Supplied passage:
↓

Nikon’s first-party lens support for its Z-mount mirrorless cameras has been growing rapidly over the last few years to nearly 30 optics. But to support that rapid growth, the company appears to be purchasing Tamron designs and rehousing them to appear as Nikon originals.
Last night, Nikon announced a new 17-28mm f/2.8 lens for its full-frame Z-mount cameras. However, some have noticed that this lens bears a striking resemblance to the Tamron 17-28mm f/2.8 for Sony E-mount cameras that was originally launched in 2019.
On the outside, the lenses look to be about the same size and shape but have clearly different branding. Since the Tamron lens was originally made for E-mount, the dimensions and weight do differ from Nikon’s new lens. For example, the Tamron original weighs 420 grams while the Nikon version weighs 450 grams.
While some exterior changes are to be expected, the interior appears to be unchanged. Comparing the optical arrangement of the interior arrangement of glass optics, the two lenses look identical. Both have the same 13 elements in the same 11 groups.
The similarities are further exemplified after examining the MTF charts, which also appear to be extremely similar, if not identical:
This isn’t the first time that Nikon has been accused of rehousing what was originally a Tamron lens. Last year, Nikon released a 28-75mm f/2.8 that, like the latest 17-28mm f/2.8, bore striking resemblance to a Tamron lens that was released just a few months prior, the Tamron 28-75mm F/2.8 Di III RXD.
The two lenses have the exact same 15 elements in the same 12 groups.
When asked for comment, Nikon provided the following:
“All lenses developed by Nikon are designed to satisfy the high-quality standards defined by Nikon. We refrain from commenting on products released by other manufacturers.”

↑

Raw data:
↓

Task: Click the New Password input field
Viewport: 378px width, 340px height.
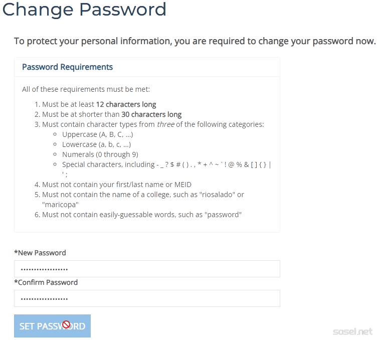Action: coord(147,269)
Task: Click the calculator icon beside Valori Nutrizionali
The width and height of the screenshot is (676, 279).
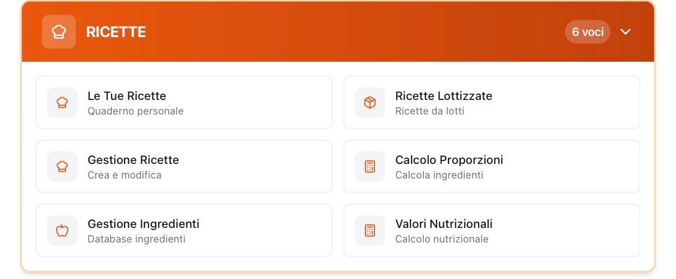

↑

Task requirements:
**1.** In the article on Nikon's 17-28mm f/2.8 lens, why do the dimensions and weight of the Nikon lens differ from the Tamron version? Answer in one to three sentences.
**2.** Carry on the article about Nikon's 17-28mm f/2.8 lens, starting after Nikon's quoted statement.

Responses in order:
**1.** The Tamron lens was originally made for Sony E-mount cameras, so its dimensions and weight differ from Nikon's Z-mount version. The Tamron weighs 420 grams and the Nikon weighs 450 grams.

**2.**
This response is not all that surprising; it was unlikely that the company will say anything further publicly given the sensitive nature of this topic. At this time, all anyone can do is speculate that these lenses from two different companies are in fact the same lens.
It’s not necessarily a problem that Nikon is doing this, since these two Tamron lenses are not being made available in Z-mount, so it’s not like Nikon is charging more for a lens that could be purchased for cheaper (like a name-brand medication versus the generic on the shelf at Target). That said, it is pretty unusual to see a major camera and lens manufacturer lean on what amounts to a competitor in order to build out a robust first-party lens lineup.
Tamron and Nikon clearly have a pretty cozy relationship, illustrated not only by this arrangement where Nikon will simply rehouse a Tamron-developed optic but also in Nikon’s willingness to work with Tamron as an official licensee to its Z-mount, a fact that PetaPixel confirmed earlier this month.
This also isn’t a situation that makes up a majority of Nikon’s new Z-mount lenses — quite the opposite, actually. Nikon is still producing the vast majority of its first-party lenses in-house, leaning on Tamron in only a select couple of circumstances. That said, it’s unlikely this will be the last time this situation comes up.
Updated 9/20 with a comment from Nikon.